A credit score is a three digit numerical representation of credit worthiness of an individual. This score is determined by providing a ranking between 300 and 900 with 300 being a poor while 900 being excellent. Based on this score it is decided whether or not the bank or other lenders are comfortable with providing a loan to that individual. So it simply means that whenever you apply for a home loan or any other type of loan, your credit score will be a determining factor for the loan application to be approved. Now that we know what a credit score is let’s check how it works and how to improve it?
In India, there are four credit information companies licensed by Reserve Bank of India. The Credit Information Bureau (India) Limited (CIBIL) has functioned as a Credit Information Company from January 2001. Subsequently, in 2010, Experian, Equifax and CRIF High Mark were given licenses by Reserve Bank of India to operate as Credit Information Companies in India.
Although all the four credit information companies have developed their individual credit scores, the most popular is CIBIL credit score. The CIBIL credit score is a three digit number that represents a summary of individuals’ credit history and credit rating. As mentioned earlier this score ranges from 300 to 900, with 900 being the best score. Individuals with no credit history will have a score of −1. If the credit history is less than six months, the score will be 0. CIBIL credit score takes time to build up and usually it takes between 18 and 36 months or more of credit usage to obtain a satisfactory credit score.
Having a score of 900 is the eye candy for any lender. This shows that you are disciplined in terms of repayment of your dues on time. No late payments or missed payments. With that said it is often difficult to achieve this score as there are more factors that work as cogwheels within this credit scoring system. Even if you are hovering on or above 750, you are still in a pretty good position. You are still eligible for whatever loan you apply for. The score takes around 18-36 months to update in and across the scoring system. Therefore it is important to make your payments of your equated monthly installments or credit card dues in a timely manner. Missing on them could result in hampering your score altogether.
Every lender has their own risk grading mechanism. Some put the grading information in the public domain. Some may mention what any grade needs to pay in terms of interest but may not reveal the credit score required to be in that grade. A government bank, for instance, has two clear grades - over 700 and under 700 for most key loan categories. Another government bank reveals that its MCLR-linked loan rates are the lowest for those with scores above 750. Broadly speaking, a credit score of 750 to 800 should put in the top grade for most lenders. So if you have a higher score, you may be eligible for the best loan offers and you will have to pay lower interest on your loan. However, these benchmarks differ from one lender to another.

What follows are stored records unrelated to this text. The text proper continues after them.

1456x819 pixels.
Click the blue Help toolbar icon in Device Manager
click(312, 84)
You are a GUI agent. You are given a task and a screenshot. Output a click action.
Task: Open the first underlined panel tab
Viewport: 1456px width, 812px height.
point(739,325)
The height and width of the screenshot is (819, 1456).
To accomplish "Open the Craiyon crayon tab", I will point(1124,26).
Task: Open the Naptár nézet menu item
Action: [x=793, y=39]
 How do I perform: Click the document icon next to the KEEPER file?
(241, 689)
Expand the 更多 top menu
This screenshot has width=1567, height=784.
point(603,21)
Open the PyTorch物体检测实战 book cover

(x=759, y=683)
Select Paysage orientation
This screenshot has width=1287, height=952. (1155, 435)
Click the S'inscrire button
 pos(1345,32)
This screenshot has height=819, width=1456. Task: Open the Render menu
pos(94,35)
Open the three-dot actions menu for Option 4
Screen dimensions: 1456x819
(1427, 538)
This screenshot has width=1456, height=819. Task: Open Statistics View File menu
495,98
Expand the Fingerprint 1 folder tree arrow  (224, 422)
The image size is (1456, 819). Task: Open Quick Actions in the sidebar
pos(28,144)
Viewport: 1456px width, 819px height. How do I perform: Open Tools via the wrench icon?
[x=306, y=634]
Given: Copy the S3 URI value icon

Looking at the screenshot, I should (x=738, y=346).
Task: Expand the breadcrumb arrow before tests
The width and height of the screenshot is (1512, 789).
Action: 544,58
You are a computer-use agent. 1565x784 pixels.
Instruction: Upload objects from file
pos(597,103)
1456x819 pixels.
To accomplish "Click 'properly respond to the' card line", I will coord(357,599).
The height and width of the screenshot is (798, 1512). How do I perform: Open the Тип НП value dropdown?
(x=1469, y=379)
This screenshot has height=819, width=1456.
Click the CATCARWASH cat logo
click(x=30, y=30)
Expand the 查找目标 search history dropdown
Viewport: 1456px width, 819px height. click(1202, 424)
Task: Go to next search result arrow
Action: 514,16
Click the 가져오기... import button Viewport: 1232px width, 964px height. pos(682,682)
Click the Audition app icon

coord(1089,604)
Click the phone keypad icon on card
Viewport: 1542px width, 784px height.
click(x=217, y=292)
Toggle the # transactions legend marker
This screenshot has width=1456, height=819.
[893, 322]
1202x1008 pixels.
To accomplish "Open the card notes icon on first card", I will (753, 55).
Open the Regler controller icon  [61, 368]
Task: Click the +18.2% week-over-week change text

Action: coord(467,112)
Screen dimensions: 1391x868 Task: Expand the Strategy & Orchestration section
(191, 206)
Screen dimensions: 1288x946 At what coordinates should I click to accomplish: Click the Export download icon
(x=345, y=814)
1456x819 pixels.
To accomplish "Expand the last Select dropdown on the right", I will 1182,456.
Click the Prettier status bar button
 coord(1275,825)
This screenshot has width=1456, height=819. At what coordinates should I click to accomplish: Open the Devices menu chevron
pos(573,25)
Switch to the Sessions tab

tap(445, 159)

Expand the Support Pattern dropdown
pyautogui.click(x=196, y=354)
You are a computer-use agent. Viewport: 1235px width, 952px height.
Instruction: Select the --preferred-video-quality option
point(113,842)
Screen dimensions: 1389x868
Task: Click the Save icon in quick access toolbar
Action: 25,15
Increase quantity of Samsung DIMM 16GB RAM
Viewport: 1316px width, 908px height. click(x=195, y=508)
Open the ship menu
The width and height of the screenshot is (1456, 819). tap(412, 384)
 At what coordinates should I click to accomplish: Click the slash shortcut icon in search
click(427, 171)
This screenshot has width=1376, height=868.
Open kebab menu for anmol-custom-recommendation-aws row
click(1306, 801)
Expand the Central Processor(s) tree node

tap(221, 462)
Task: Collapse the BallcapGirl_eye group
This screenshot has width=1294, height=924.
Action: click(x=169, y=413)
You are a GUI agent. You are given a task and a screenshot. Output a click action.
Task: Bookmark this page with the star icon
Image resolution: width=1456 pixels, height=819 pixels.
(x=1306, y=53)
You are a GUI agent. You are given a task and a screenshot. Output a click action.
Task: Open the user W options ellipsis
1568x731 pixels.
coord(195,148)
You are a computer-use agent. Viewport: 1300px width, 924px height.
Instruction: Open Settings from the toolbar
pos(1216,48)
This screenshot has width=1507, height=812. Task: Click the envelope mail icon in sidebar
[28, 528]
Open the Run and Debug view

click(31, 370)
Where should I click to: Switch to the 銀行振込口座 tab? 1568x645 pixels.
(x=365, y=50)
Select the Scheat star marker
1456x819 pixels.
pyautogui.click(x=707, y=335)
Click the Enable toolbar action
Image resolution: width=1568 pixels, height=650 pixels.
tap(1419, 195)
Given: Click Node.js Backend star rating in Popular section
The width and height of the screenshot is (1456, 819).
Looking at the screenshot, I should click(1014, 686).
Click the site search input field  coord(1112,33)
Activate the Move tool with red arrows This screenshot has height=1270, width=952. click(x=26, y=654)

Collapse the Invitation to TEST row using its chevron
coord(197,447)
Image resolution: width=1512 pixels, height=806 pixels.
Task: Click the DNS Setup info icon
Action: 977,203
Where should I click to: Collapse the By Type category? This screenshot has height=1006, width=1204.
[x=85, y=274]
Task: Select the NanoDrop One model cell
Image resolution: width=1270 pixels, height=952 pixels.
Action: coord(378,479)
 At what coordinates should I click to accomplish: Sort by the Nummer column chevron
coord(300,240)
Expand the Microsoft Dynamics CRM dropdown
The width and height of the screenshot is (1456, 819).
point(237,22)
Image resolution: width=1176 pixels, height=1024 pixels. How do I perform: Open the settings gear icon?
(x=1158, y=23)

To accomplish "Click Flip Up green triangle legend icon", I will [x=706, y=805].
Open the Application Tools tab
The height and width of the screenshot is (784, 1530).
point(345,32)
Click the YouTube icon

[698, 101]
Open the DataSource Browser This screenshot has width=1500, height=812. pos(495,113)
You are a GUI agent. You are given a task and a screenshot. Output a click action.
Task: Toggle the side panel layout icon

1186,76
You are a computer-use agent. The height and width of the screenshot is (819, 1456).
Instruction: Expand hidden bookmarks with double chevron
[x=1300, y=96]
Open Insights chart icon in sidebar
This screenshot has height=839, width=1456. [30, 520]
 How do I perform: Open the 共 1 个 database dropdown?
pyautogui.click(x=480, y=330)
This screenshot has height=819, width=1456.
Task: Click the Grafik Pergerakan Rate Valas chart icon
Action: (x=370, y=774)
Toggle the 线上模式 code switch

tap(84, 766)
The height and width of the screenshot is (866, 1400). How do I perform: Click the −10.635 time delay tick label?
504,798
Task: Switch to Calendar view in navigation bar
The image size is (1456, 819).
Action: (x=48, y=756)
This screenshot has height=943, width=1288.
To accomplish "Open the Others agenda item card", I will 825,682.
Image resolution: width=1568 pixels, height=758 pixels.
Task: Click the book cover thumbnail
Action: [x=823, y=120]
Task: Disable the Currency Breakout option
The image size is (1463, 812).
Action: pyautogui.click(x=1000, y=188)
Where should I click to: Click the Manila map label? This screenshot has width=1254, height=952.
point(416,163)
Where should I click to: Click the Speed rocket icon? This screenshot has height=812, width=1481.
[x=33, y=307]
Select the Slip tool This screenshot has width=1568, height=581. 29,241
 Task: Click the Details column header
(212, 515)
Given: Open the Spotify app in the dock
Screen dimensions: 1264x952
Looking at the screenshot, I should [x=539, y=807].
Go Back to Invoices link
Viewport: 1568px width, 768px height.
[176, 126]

How should you improve your credit score? Here are some pointers to help you get started:
Pay your dues on time: This is a no brainer. The more you miss your payments, the worse your credit score will get. So it is wise to make your payment on time. If you are using a credit card then it is advisable not to spend till the brim of your credit limit. Having a higher limit on your card and spending less is a good input towards a good credit score.
Reducing Debt: This means it is off the limits for you to use too many credit cards or take multiple loans within a very short period of time. Keep a check on your spending habits and spend only on those which are necessary. That 4k TV or that dream car of yours can wait. A good thought that perfectly finds its place here is - “The more you save today, the more will be your spending power tomorrow”.
Review your credit report often: Having a look at your score frequently is a good idea. It is recommended to check it once a month when you are planning your finances for the next month. This way you will get an idea on the areas where to improve your score.
Do not close your unused credit cards: This might seem counterintuitive however this is also a factor in deciding your credit worthiness. First of all do not opt for multiple credit cards and even if you do then do not close the unused ones. The long-term continuance of your credit card account is proof that you’ve been paying your dues. In the computation of your credit score, the age of credit lines has some impact. The longer the age, the better for your score. Therefore, cancelling an old card also cancels the boost you were getting from it.